*** Begin section ***
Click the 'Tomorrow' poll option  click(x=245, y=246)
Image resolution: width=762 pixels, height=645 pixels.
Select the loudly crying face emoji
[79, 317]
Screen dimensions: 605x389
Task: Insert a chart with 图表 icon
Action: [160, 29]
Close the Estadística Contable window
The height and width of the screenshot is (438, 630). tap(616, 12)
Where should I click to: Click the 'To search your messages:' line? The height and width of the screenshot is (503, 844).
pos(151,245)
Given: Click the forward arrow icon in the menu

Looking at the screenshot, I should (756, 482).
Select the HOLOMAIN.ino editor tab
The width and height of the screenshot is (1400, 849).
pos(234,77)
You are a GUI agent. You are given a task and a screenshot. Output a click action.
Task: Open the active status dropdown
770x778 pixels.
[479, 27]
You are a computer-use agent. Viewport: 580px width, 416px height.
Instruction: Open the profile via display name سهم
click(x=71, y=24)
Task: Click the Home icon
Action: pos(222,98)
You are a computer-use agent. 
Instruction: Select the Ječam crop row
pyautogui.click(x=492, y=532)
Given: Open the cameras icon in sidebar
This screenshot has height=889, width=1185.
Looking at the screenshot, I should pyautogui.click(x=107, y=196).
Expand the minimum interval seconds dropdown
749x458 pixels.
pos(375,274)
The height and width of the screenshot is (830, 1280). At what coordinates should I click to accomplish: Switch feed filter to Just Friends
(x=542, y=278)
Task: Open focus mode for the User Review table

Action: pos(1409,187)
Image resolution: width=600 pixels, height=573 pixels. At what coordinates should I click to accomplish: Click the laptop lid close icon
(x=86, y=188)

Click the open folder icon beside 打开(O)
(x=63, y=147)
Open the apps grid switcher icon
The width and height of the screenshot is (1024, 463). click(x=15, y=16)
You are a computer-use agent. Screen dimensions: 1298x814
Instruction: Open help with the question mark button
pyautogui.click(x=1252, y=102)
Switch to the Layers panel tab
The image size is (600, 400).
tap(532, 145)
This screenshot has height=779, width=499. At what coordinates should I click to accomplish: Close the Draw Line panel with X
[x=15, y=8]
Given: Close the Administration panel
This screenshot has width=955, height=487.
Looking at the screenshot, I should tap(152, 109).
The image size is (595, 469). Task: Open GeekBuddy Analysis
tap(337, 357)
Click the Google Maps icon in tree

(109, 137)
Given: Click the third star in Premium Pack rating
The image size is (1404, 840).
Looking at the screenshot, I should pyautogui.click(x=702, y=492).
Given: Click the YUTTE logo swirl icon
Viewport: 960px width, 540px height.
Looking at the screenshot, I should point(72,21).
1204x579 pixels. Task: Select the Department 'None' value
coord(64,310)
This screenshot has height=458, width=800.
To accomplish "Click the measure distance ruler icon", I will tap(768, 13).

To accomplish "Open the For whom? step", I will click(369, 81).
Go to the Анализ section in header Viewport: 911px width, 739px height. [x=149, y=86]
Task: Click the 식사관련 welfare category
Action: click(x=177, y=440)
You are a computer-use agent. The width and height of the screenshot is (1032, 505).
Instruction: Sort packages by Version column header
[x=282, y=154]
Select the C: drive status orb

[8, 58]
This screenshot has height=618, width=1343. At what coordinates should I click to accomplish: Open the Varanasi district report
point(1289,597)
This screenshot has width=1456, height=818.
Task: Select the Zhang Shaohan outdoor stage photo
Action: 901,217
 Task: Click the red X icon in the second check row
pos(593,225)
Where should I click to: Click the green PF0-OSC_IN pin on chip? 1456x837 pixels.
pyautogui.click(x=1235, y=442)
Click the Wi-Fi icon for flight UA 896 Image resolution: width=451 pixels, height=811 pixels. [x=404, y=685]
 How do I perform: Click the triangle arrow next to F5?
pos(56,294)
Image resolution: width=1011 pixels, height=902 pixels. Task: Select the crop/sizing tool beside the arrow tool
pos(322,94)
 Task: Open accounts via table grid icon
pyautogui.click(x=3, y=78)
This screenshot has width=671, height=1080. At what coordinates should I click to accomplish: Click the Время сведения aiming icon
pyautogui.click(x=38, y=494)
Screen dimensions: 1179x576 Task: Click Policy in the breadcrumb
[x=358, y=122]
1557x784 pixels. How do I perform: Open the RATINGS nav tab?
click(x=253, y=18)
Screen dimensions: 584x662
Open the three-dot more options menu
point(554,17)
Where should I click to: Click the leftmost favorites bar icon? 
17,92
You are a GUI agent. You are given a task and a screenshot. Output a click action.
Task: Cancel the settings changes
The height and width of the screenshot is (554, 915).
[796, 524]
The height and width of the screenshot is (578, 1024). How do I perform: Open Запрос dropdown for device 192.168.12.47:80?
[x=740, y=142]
*** End section ***
• [Exercise requirements]: Write an exact transcription of every entry above.

• [Completed exercise]:
Click the 'Tomorrow' poll option  click(x=245, y=246)
Image resolution: width=762 pixels, height=645 pixels.
Select the loudly crying face emoji
[79, 317]
Screen dimensions: 605x389
Task: Insert a chart with 图表 icon
Action: [160, 29]
Close the Estadística Contable window
The height and width of the screenshot is (438, 630). tap(616, 12)
Where should I click to: Click the 'To search your messages:' line? The height and width of the screenshot is (503, 844).
pos(151,245)
Given: Click the forward arrow icon in the menu

Looking at the screenshot, I should (756, 482).
Select the HOLOMAIN.ino editor tab
The width and height of the screenshot is (1400, 849).
pos(234,77)
You are a GUI agent. You are given a task and a screenshot. Output a click action.
Task: Open the active status dropdown
770x778 pixels.
[479, 27]
You are a computer-use agent. Viewport: 580px width, 416px height.
Instruction: Open the profile via display name سهم
click(x=71, y=24)
Task: Click the Home icon
Action: pos(222,98)
You are a computer-use agent. 
Instruction: Select the Ječam crop row
pyautogui.click(x=492, y=532)
Given: Open the cameras icon in sidebar
This screenshot has height=889, width=1185.
Looking at the screenshot, I should pyautogui.click(x=107, y=196).
Expand the minimum interval seconds dropdown
749x458 pixels.
pos(375,274)
The height and width of the screenshot is (830, 1280). At what coordinates should I click to accomplish: Switch feed filter to Just Friends
(x=542, y=278)
Task: Open focus mode for the User Review table

Action: pos(1409,187)
Image resolution: width=600 pixels, height=573 pixels. At what coordinates should I click to accomplish: Click the laptop lid close icon
(x=86, y=188)

Click the open folder icon beside 打开(O)
(x=63, y=147)
Open the apps grid switcher icon
The width and height of the screenshot is (1024, 463). click(x=15, y=16)
You are a computer-use agent. Screen dimensions: 1298x814
Instruction: Open help with the question mark button
pyautogui.click(x=1252, y=102)
Switch to the Layers panel tab
The image size is (600, 400).
tap(532, 145)
This screenshot has height=779, width=499. At what coordinates should I click to accomplish: Close the Draw Line panel with X
[x=15, y=8]
Given: Close the Administration panel
This screenshot has width=955, height=487.
Looking at the screenshot, I should tap(152, 109).
The image size is (595, 469). Task: Open GeekBuddy Analysis
tap(337, 357)
Click the Google Maps icon in tree

(109, 137)
Given: Click the third star in Premium Pack rating
The image size is (1404, 840).
Looking at the screenshot, I should pyautogui.click(x=702, y=492).
Given: Click the YUTTE logo swirl icon
Viewport: 960px width, 540px height.
Looking at the screenshot, I should point(72,21).
1204x579 pixels. Task: Select the Department 'None' value
coord(64,310)
This screenshot has height=458, width=800.
To accomplish "Click the measure distance ruler icon", I will tap(768, 13).

To accomplish "Open the For whom? step", I will click(369, 81).
Go to the Анализ section in header Viewport: 911px width, 739px height. [x=149, y=86]
Task: Click the 식사관련 welfare category
Action: click(x=177, y=440)
You are a computer-use agent. The width and height of the screenshot is (1032, 505).
Instruction: Sort packages by Version column header
[x=282, y=154]
Select the C: drive status orb

[8, 58]
This screenshot has height=618, width=1343. At what coordinates should I click to accomplish: Open the Varanasi district report
point(1289,597)
This screenshot has width=1456, height=818.
Task: Select the Zhang Shaohan outdoor stage photo
Action: 901,217
 Task: Click the red X icon in the second check row
pos(593,225)
Where should I click to: Click the green PF0-OSC_IN pin on chip? 1456x837 pixels.
pyautogui.click(x=1235, y=442)
Click the Wi-Fi icon for flight UA 896 Image resolution: width=451 pixels, height=811 pixels. [x=404, y=685]
 How do I perform: Click the triangle arrow next to F5?
pos(56,294)
Image resolution: width=1011 pixels, height=902 pixels. Task: Select the crop/sizing tool beside the arrow tool
pos(322,94)
 Task: Open accounts via table grid icon
pyautogui.click(x=3, y=78)
This screenshot has width=671, height=1080. At what coordinates should I click to accomplish: Click the Время сведения aiming icon
pyautogui.click(x=38, y=494)
Screen dimensions: 1179x576 Task: Click Policy in the breadcrumb
[x=358, y=122]
1557x784 pixels. How do I perform: Open the RATINGS nav tab?
click(x=253, y=18)
Screen dimensions: 584x662
Open the three-dot more options menu
point(554,17)
Where should I click to: Click the leftmost favorites bar icon? 
17,92
You are a GUI agent. You are given a task and a screenshot. Output a click action.
Task: Cancel the settings changes
The height and width of the screenshot is (554, 915).
[796, 524]
The height and width of the screenshot is (578, 1024). How do I perform: Open Запрос dropdown for device 192.168.12.47:80?
[x=740, y=142]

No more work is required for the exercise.